Posts Tagged ‘Jury Rig’

One Problem Fixed

Saturday, October 18th, 2014
Bow Pulpit Rail Crack

Bow Pulpit Rail Crack

In Panama as we were preparing to leave I discovered a small crack in the bow pulpit right where the bail connected with the lifeline.  It was a wee bit o’ a problem but one I felt I could temporarily live with.  I pulled and tugged and pushed on it and the metal didn’t move; but I knew it would be suspect spot and I needed to treat it with respect.  We have jack lines so it wasn’t like I would be hanging on with my life via the lifelines; but I would always need to be aware of this potential failure point until it can be repaired.

In the Galapagos I thought I had a welder that would fix it but that fell through. And since

Sistered Pulpit Support

Sistered Pulpit Support

the next leg of the trip would be 3,000 miles I wanted to do something to shore it up. I was able to find two SS U bolts and I scrounged a block of wood. Then I could sister the wood to the pulpit by clamping the item to the SS tubing and making sure that the wood was held in place and in line with the pulpit. It wasn’t like new; but I felt much better about the strength of the SS piece with the wood support.

Finally; after living with my jury rigged repair for 5 months or so we happened upon a marine welding shop and W/ and I asked if they could repair the pulpit. Mark on sv Mystic; a welder by trade, said it was a little job and the repair would be “no big deal”.  The problem with little jobs on boats is no one, I mean NO ONE, wants to do them. Here included. I had recognized that they would need to see the crack so I brought in a picture on my camera.  That helped. But they indicated that the SS was “dead” (whatever that means) and if they welded it closed it would fail sooner than later.  I felt they were just wanting to beg off. But I figured here we would have about the best chance of having this fixed so I asked if they couldn’t just replace the piece. That they could if they knew what size of SS it was.

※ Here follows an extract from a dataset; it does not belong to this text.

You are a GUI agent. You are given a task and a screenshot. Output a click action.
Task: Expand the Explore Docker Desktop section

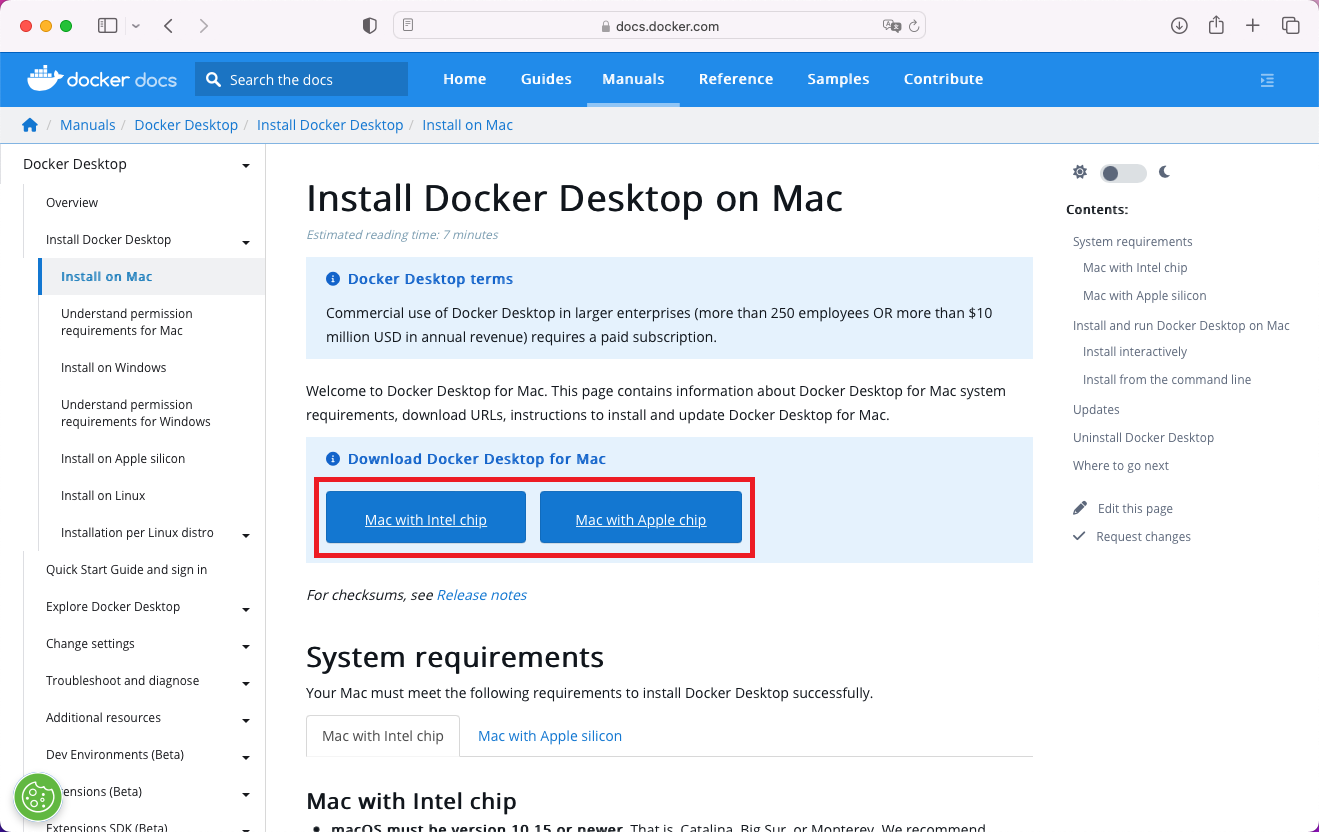tap(245, 609)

So back to the boat I run with the dinghy, grab the calipers and measure. Hop in the dinghy again and back to the yard I go; they then look to see if they have the right size SS tubing. W/ and I talked about the job and figure we’ll go $80-$100 US.  After they found the SS they quoted us 80 euros. Slightly more than we wanted to pay but OK, it will be done and we’ll cross it off the list.  The rest of the day we prepared for the job. I pulled the one remaining navigation light off the sprit and snaked the wire back out. In the morning when we arrive at the marina I’ll shut the boat down and disconnect the negative wires to the batteries as Mark suggested. That shuts the ground down on the entire boat.

The following day we brought Elysium into the marina and hung the sprit over the walkway so they could do their work. A bit later the boss and the welder showed up and the job began. First they made a replacement  piece and then he cut out the curve with the crack.  I thought the order was a little off but hey; I don’t like telling professionals how to do their job.  After he cut the pulpit piece off he put his new piece in place and the bend was wrong. They needed to go and bend another.  I just couldn’t help my self, I dug out the wooden sister piece I had been using and loaned that to them. On it was a perfect match for the curve of the SS pulpit. They returned with a correctly bent piece now that was close enough to exact that no one would see any differences.

Pulpit Repair Raiatea, French Polynesia

Pulpit Repair Raiatea, French Polynesia

An hour later they were finished. There are large weld beads where they joined the two pieces and I asked about making them flush and polishing. In the states that IMHO would have been part of the job. In Columbia too!  They indicated that if they did grind the welds flush the piece would just snap right off. I asked about polishing and the boss indicated that it wasn’t part of the quote and he indicated they didn’t have the materials to do that anyway. (Personally I kind of felt that a welding shop would have what they need to polish up their work but again I’m thinking I’m back home). I’m not sure I believed them, maybe had I been able to speak French things would have gone smoother. Maybe not. But; the job is done, I have full strength back in the pulpit and I guess, if I get really bored someday, I can polish it up. Till then the pulpit is better now than living with the wood piece there just asking to snag any line that comes close.  In the next day or so we’ll move up the “Aquarium” and do a short snorkel through a very shallow ocean pass.  Right now we’re just thankful we can cross a major project off the list.